We recognize that the prior proceedings did address the issue of CIG's liability for take-or-pay damages between May 1988 and the March 1989 trial, and that that issue was resolved in Chemco's favor.   However, as noted above, the jury's determination was based in part on CIG's failure to provide adequate assurances of performance.   As for the period after the jury trial and after CIG had put money in escrow to satisfy the judgment against it, there is no evidence that Chemco requested assurances of performance that would have excused its nonperformance.   Whether its nonperformance should be excused after 1989 is not the same issue as whether it should have been excused prior to 1989.

Chemco's claim for take-or-pay damages after 1989 presented new issues which CIG had not litigated, and had not had a full and fair opportunity to litigate, in the prior proceedings.   Thus, the trial court did not err in refusing to apply the doctrine of collateral estoppel.

IV.

Finally, Chemco asserts that the trial court erred by prematurely addressing the merits of its take-or-pay claim, because the parties had agreed to postpone discovery on the merits pending the court's ruling on collateral estoppel.   We are unpersuaded.
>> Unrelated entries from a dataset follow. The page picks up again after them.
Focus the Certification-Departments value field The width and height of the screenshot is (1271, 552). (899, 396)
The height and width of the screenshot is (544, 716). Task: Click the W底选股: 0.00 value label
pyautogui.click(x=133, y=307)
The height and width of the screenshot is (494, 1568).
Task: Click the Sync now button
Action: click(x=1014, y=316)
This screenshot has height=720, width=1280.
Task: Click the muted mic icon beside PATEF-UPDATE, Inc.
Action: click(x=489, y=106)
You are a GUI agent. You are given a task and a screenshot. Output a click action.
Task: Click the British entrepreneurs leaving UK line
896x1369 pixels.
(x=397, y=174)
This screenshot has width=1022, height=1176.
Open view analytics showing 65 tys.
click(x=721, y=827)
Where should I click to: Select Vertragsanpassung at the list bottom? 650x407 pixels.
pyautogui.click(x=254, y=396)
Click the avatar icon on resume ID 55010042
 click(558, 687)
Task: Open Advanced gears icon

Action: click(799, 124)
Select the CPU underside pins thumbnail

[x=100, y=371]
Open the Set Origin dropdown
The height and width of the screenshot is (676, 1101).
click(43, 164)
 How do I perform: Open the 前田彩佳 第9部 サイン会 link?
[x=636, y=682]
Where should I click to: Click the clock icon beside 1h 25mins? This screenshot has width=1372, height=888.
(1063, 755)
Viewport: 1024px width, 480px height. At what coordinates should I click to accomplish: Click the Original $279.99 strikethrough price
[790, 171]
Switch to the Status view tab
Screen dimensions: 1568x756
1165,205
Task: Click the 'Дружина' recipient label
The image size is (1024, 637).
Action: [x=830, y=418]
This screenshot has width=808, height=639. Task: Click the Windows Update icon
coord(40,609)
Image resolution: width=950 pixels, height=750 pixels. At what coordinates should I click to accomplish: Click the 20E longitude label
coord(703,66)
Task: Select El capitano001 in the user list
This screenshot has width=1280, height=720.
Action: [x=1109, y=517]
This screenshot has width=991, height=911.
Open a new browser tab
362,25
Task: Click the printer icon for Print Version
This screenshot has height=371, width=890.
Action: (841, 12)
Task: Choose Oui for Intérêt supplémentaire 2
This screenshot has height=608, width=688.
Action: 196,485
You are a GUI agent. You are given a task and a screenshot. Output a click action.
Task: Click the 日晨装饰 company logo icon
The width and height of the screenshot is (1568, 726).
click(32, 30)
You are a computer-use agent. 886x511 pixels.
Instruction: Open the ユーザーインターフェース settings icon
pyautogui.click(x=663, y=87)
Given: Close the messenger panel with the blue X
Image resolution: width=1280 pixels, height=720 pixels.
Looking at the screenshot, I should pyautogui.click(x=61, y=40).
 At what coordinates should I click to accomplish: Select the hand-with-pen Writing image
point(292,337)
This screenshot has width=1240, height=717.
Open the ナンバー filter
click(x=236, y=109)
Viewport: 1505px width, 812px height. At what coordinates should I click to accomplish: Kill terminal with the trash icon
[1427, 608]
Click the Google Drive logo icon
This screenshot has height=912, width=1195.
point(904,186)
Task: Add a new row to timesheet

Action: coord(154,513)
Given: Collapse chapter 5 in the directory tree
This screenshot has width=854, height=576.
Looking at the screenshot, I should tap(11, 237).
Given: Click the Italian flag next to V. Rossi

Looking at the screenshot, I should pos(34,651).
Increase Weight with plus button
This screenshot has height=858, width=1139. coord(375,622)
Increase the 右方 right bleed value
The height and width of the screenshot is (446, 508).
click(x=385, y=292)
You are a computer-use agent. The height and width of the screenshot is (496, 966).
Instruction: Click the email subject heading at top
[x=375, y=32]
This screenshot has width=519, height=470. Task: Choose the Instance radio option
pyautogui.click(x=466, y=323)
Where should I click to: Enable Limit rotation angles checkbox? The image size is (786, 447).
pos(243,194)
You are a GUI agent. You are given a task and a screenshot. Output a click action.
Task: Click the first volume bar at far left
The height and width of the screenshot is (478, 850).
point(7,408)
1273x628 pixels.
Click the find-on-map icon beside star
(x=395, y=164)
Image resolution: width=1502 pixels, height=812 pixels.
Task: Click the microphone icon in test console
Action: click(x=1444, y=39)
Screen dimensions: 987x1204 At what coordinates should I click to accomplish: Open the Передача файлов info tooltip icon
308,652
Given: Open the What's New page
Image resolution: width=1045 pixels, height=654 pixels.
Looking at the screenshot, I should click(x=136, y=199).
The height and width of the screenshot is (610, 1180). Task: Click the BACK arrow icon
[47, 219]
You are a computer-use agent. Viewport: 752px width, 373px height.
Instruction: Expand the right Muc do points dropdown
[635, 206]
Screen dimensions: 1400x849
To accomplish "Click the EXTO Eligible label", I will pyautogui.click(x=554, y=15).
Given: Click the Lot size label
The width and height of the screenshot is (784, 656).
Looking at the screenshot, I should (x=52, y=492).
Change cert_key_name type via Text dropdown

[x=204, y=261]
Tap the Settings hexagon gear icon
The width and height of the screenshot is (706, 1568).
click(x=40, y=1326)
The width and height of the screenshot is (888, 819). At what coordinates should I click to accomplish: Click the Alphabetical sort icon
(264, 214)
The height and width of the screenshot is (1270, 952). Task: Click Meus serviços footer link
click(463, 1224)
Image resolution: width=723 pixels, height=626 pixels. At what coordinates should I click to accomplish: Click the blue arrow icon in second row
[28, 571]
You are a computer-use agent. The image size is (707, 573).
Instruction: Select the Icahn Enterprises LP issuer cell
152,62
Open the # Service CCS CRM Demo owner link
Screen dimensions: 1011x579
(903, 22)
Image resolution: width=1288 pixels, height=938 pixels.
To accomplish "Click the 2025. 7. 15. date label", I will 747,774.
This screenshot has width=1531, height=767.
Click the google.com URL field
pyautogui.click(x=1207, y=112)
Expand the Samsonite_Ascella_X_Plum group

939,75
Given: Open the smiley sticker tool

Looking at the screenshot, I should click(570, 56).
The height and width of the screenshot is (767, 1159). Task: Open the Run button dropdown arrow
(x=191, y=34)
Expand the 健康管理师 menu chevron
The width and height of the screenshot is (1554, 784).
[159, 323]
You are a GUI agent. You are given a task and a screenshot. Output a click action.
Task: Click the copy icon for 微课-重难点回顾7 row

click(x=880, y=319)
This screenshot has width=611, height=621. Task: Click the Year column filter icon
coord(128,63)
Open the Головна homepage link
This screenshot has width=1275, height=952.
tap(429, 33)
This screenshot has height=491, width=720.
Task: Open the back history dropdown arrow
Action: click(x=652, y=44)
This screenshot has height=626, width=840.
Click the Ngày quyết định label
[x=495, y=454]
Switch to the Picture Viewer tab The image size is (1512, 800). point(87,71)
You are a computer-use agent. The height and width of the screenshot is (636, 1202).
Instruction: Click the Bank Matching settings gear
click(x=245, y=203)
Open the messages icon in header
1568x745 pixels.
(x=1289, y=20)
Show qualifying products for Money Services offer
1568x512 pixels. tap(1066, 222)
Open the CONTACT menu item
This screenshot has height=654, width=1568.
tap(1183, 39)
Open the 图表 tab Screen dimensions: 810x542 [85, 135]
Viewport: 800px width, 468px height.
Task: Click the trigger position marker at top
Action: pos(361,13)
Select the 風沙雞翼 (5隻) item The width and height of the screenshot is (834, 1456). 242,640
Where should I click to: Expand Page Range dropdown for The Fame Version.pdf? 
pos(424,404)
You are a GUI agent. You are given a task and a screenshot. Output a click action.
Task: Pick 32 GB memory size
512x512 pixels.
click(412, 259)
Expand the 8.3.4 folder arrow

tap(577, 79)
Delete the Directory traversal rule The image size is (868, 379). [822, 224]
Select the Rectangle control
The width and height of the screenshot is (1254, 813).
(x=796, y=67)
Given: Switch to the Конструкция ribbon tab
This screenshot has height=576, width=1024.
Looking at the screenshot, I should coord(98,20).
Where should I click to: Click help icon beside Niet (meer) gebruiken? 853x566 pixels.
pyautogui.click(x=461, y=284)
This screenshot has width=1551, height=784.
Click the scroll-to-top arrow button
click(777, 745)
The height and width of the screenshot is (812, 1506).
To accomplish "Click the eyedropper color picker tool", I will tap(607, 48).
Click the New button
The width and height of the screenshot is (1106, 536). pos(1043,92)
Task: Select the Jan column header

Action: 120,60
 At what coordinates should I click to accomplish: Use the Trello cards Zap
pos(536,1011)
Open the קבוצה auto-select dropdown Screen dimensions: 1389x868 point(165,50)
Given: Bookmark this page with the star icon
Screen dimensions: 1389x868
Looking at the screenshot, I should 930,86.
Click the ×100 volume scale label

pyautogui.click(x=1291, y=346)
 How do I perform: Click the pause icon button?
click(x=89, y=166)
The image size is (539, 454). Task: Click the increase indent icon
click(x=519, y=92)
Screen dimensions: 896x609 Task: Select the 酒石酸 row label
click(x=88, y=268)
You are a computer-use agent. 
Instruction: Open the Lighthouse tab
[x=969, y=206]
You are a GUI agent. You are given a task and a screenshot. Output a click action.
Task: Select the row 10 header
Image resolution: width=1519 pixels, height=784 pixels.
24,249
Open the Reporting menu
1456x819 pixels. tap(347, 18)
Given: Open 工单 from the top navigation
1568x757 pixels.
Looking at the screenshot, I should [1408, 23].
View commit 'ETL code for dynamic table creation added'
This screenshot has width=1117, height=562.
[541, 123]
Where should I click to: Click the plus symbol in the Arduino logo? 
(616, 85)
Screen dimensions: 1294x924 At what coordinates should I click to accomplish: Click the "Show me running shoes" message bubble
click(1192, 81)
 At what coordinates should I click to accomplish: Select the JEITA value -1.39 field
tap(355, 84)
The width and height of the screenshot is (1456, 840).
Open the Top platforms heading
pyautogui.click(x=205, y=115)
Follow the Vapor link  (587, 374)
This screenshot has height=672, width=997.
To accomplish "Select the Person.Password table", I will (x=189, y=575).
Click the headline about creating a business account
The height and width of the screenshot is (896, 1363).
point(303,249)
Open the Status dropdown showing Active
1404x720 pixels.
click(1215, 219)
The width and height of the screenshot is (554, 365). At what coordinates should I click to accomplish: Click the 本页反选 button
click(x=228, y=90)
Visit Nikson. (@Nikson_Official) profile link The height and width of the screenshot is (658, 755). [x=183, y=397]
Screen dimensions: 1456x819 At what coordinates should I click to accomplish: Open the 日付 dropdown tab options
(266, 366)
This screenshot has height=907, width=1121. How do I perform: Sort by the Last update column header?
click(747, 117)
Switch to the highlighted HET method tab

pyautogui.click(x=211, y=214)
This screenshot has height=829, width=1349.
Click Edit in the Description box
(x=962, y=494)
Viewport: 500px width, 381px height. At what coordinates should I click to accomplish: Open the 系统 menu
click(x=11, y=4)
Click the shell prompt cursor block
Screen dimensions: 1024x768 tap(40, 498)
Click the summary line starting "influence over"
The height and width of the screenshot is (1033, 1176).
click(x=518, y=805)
 Chemco contends that the trial court's ruling was “based on an incomplete factual record,” but does not identify any unresolved factual issues which would have rendered the trial court's second summary judgment order inappropriate.   Moreover, Chemco did not file a C.R.C.P. 56(f) affidavit advising the trial court of what additional discovery would be needed before summary judgment could enter.   See Card v. Blakeslee, 937 P.2d 846 (Colo.App.1997)(where no C.R.C.P. 56(f) affidavit was filed, summary judgment was proper despite plaintiff's pending motion to compel discovery).

Although Chemco asserts that no C.R.C.P. 56(f) affidavit was required because of the parties' stipulation concerning a stay of discovery, the language in the stipulation defeats Chemco's argument.   Chemco stipulated that granting CIG's summary judgment motion “would effectively resolve all remaining claims,” and that the discovery which would be stayed was discovery which the parties “do not believe is necessary for the Court's resolution of the pending summary judgment motions.”   Given these statements, Chemco cannot now argue that the stipulation excused it from filing a C.R.C.P. 56(f) affidavit if it believed that outstanding unresolved issues of fact made summary judgment premature.

Judgment affirmed.

Opinion by Judge VOGT.

Judge ROTHENBERG and Judge TAUBMAN concur.